Depression involves loss of interest or pleasure in nearly all activities. Additional symptoms include changes in appetite, sleep, or activity; decreased energy; feelings of worthlessness or guilt; difficulty thinking, concentrating, or making decisions; and recurrent thoughts of death or suicide. Bipolar disorder involves at least one episode of mania as well as at least one episode of depression.
Anxiety disorders include panic disorder, agoraphobia, specific phobias, social anxiety disorder, and generalized anxiety disorder. Trauma- and stressor-related disorders include posttraumatic stress disorder and adjustment disorder. Obsessive-compulsive and related disorders include obsessive-compulsive disorder, body dysmorphic disorder, trichotillomania, and hoarding disorder.
Somatic symptom disorder is characterized by one or more chronic symptoms about which the patient is excessively concerned, preoccupied, or fearful, causing significant distress or dysfunction. Illness anxiety disorder is characterized by heightened bodily sensations and intense anxiety about the possibility of having an undiagnosed illness; patients with illness anxiety disorder may spend excessive amounts of time worrying about and researching health concerns, and they are not easily reassured about their health status.
Factitious disorders are characterized by intentionally produced physical or psychological symptoms. The motivation is to assume the sick role.
Dissociative disorders involve disruptions in consciousness, memory, identity, or perception that are more than ordinary forgetfulness. One dissociative disorder is psychogenic amnesia, which involves an inability to recall important personal information, usually of a traumatic or stressful nature. Another is dissociative identity disorder, formerly called multiple personality disorder, which is characterized by two or more distinct identities.
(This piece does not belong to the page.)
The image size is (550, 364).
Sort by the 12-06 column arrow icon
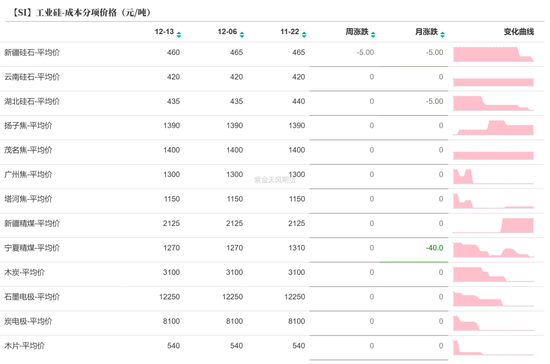coord(242,34)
Sleep-wake disorders may be due to other mental disorders, medical conditions, or substances. Sleep-wake disorders arise from abnormalities in the ability to generate or maintain sleep-wake cycles. Symptoms of sleep disorder may include insomnia (difficulty initiating or maintaining sleep), hypersomnia (excessive sleepiness), narcolepsy (irresistible attacks of sleep), nightmares, sleep terror, or sleepwalking.
Disruptive, impulse-control, and conduct disorders are characterized by problems in emotional and behavioral self-control. The essential feature of impulse control disorders is a failure to resist an impulse, drive, or temptation to perform an act that is harmful to self or others.
Adjustment disorders involve a psychological response to an identifiable stressor that results in emotional or behavioral symptoms. As with other disorders, one must consider cultural setting in evaluating for the possibility of this disorder.